Pick out every line in the listing that contains the word "height" and copy each of those lines.

EXTRACTED INFORMATION –

* * * * * * *

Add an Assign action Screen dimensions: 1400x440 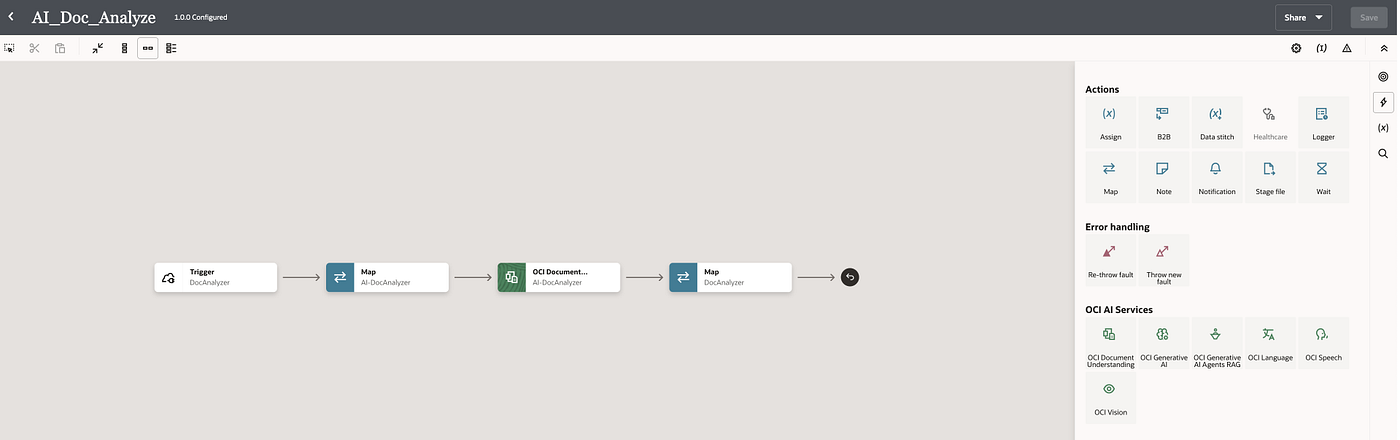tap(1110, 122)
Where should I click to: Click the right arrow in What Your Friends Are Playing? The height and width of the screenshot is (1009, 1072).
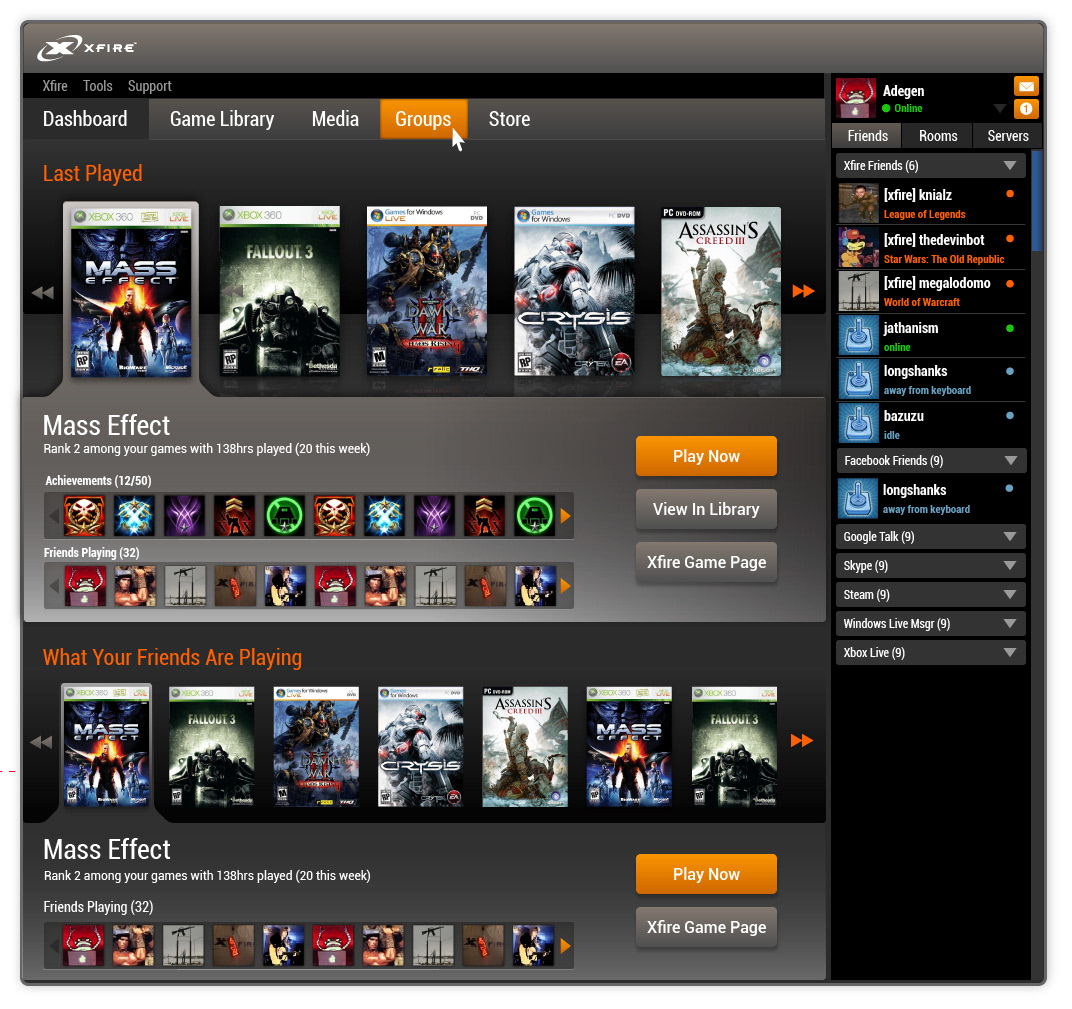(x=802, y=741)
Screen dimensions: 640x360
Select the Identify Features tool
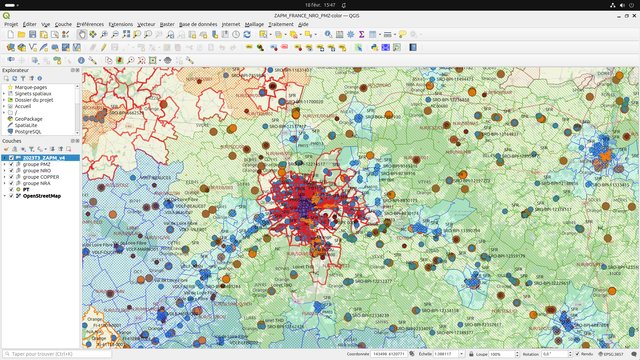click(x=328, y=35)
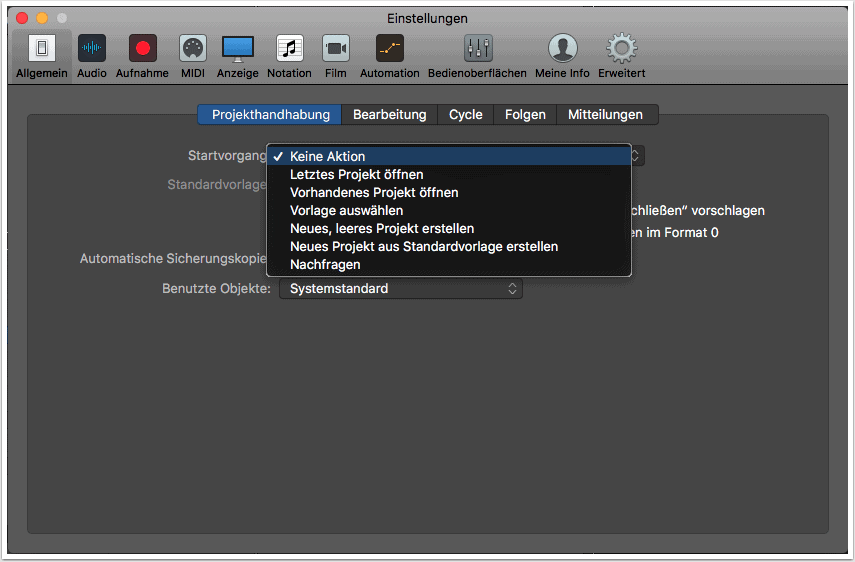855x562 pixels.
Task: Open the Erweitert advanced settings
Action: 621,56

* * * * * * *

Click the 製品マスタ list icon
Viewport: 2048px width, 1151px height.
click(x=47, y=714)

* * * * * * *

FINISHED EXERCISE –
Where should I click to: Click the right arrow in What Your Friends Are Playing? The height and width of the screenshot is (1009, 1072).
Viewport: 2048px width, 1151px height.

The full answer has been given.